The committee also recognises the importance of providing independent
mechanisms for investigation of complaints by children and young people while
in care. The committee suggests nationally consistent powers for independent
child guardians and commissioners could provide an effective mechanism for
these complaints to be heard.
4.130
The committee acknowledges that demand pressures for all types of care
across jurisdictions means children and young may not enter placements that are
best suited to their particular needs.
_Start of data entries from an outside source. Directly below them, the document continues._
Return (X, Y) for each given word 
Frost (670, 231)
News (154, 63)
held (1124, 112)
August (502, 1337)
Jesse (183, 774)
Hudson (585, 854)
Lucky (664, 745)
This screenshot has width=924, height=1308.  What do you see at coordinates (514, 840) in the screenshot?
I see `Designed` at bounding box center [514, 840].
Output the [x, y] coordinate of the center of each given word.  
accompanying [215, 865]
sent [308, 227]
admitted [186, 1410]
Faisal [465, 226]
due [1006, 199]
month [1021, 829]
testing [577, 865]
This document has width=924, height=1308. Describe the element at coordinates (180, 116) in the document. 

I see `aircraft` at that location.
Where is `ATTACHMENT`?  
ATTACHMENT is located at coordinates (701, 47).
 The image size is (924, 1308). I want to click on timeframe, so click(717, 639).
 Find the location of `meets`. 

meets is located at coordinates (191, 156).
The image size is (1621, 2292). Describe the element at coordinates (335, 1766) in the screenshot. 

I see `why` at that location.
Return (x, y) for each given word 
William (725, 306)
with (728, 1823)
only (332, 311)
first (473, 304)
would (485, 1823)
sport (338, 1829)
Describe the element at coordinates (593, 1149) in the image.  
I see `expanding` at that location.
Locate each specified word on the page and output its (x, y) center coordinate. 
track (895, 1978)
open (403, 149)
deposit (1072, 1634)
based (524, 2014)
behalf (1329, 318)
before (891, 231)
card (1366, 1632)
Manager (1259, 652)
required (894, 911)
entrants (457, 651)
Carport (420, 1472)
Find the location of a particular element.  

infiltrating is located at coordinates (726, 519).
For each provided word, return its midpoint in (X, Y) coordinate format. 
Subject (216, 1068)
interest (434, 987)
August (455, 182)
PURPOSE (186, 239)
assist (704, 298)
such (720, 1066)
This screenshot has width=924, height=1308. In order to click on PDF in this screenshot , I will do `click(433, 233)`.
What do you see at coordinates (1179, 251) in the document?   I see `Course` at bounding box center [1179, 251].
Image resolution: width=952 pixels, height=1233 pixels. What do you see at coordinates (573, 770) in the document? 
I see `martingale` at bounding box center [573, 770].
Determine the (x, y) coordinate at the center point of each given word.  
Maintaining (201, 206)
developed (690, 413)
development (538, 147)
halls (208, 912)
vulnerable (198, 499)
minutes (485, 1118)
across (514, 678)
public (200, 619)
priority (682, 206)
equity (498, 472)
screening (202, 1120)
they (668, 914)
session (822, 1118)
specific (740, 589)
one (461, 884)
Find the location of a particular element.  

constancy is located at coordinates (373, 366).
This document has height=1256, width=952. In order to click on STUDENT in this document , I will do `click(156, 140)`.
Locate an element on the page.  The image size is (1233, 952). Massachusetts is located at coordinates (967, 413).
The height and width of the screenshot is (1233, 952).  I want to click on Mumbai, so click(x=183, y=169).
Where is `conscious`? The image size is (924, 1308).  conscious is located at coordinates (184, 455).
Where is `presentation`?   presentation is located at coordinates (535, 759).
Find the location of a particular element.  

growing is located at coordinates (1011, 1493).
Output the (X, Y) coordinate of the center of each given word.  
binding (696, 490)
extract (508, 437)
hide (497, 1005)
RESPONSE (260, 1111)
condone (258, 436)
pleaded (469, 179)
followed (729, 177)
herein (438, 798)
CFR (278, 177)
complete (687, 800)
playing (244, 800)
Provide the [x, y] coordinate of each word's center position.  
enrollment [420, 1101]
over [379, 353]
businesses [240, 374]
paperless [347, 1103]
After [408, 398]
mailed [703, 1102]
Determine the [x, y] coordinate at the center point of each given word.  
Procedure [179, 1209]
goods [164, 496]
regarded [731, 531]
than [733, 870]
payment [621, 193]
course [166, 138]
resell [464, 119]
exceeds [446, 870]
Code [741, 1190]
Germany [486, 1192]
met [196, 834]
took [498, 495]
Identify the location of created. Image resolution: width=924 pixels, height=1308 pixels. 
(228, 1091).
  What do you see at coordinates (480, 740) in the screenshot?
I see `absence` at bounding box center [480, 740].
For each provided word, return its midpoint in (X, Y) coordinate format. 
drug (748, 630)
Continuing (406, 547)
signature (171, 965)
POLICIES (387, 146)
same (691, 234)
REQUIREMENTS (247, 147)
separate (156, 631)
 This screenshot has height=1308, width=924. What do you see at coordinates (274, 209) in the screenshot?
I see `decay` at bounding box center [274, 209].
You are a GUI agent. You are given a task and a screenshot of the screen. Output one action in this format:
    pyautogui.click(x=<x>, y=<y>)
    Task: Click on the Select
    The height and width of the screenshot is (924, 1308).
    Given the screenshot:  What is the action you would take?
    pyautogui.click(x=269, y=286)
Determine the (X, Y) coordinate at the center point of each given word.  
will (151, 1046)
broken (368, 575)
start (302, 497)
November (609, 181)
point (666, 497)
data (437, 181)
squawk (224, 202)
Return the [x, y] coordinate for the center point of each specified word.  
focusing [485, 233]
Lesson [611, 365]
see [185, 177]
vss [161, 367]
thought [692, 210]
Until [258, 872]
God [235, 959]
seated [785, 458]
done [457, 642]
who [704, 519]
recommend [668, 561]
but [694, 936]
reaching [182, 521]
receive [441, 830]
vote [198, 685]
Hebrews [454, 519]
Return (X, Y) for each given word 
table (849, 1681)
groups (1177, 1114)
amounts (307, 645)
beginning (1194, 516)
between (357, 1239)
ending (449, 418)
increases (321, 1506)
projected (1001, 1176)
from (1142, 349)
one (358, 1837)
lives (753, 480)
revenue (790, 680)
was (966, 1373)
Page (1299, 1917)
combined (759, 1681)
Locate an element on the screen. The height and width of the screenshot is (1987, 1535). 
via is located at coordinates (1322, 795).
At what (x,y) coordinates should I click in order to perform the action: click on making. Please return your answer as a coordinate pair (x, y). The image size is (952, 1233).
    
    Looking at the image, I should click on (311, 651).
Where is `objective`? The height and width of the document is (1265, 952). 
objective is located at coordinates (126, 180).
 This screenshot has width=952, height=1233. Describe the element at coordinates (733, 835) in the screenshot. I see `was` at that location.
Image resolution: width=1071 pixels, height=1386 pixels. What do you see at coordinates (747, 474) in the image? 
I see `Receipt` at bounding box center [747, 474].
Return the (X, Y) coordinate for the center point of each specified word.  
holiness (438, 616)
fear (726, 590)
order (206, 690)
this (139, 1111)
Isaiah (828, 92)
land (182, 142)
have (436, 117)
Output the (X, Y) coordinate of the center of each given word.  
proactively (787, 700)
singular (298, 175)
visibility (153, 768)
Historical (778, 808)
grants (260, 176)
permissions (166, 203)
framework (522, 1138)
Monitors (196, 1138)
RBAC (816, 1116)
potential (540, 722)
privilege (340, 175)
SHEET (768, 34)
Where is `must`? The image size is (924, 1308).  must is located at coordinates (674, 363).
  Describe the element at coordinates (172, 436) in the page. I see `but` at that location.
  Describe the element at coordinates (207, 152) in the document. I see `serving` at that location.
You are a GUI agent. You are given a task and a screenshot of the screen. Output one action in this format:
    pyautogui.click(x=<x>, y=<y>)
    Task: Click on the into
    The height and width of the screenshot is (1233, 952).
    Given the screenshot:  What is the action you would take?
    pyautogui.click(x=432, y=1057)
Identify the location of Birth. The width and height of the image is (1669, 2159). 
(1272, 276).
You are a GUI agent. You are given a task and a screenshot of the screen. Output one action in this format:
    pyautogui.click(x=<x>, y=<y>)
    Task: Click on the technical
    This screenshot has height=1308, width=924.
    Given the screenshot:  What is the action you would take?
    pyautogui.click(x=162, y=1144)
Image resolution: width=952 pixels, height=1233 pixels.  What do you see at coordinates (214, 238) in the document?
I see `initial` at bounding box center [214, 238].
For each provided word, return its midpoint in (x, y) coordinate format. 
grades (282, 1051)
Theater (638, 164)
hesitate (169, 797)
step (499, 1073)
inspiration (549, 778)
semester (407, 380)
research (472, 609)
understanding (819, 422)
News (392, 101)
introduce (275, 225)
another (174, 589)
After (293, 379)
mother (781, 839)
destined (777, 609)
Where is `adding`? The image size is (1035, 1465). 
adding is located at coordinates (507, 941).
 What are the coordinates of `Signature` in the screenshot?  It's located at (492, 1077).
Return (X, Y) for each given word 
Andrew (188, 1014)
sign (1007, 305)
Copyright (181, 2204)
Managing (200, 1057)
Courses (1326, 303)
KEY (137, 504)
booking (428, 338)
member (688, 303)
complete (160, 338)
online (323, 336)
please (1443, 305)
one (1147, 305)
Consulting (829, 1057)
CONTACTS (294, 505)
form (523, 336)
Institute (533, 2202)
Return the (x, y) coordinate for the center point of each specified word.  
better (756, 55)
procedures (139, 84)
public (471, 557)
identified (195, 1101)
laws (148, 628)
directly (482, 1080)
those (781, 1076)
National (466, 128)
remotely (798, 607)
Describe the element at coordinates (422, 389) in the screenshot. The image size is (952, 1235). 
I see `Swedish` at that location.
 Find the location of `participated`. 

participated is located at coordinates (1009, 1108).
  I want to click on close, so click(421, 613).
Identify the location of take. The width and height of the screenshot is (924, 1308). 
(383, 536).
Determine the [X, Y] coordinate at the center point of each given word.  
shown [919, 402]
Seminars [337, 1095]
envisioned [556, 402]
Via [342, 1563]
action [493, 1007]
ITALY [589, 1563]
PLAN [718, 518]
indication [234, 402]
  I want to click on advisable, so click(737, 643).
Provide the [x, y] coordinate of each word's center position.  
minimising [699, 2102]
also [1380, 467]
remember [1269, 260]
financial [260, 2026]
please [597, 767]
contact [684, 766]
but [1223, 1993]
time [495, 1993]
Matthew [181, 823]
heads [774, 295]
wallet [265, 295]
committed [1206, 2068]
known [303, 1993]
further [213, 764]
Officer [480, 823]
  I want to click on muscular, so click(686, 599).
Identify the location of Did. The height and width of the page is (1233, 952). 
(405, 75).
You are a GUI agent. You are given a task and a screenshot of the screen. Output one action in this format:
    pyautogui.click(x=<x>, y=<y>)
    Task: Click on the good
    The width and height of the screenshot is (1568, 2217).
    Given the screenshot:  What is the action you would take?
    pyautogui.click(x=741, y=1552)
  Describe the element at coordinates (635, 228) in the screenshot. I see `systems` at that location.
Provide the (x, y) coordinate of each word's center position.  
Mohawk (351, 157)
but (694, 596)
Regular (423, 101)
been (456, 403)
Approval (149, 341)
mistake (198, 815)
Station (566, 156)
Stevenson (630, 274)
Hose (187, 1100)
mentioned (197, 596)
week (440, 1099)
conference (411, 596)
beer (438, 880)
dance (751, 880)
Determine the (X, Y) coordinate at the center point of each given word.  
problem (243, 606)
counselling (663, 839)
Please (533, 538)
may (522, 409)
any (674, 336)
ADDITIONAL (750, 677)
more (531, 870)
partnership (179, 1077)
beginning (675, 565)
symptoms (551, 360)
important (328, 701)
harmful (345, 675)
The demand to put 'bums in beds'
compromises the safety and stability of placements and affects the ability for
children and young people to achieve positive outcomes while in care.
4.131
The committee acknowledges the difficulties faced by children and young
people in care in obtaining parental consent for identity documents at the
Commonwealth, state and territory level. The committee supports the
recommendations by the National Children's Commissioner and Professor Fiona
Arney for the Commonwealth to address how to streamline these processes for
children and young people in care.
4.132
The committee recognises the importance of family connection for
children and young people in out-of-home care. Strategies for improving the
connection between children and their families are examined in Chapter 5.
4.133
The committee particularly recognises the need to improve education and
health outcomes for children and young people in out-of-home care. The
committee recognises the effect of stigma on 'foster kids' and the need to
improve the level of community and institutional expectation for these
children.
4.134
One of the most significant gaps identified by the committee is the
support available to young people transitioning from out-of-home care. The
committee recognises the terminology of 'leaving care' incorrectly implies that
young people no longer require care once they turn 18 years old. The committee
supports the terminology 'continuing care' to highlight the need to provide
ongoing support to young people through the transition period and afterward.
4.135
The committee notes while there is a significant lack of national data
on the outcomes for young people once they leave care, evidence collected
during this inquiry indicates young people are more likely to experience
homelessness and be exposed to drug and alcohol misuse and physical and sexual
abuse. The committee is strongly concerned by the lack of support available to
young people transitioning from care and supports lifting the age young people
can receive support to 21 years of age. The committee also supports the
development of strategies to assist young people transitioning from care access
education and employment opportunities.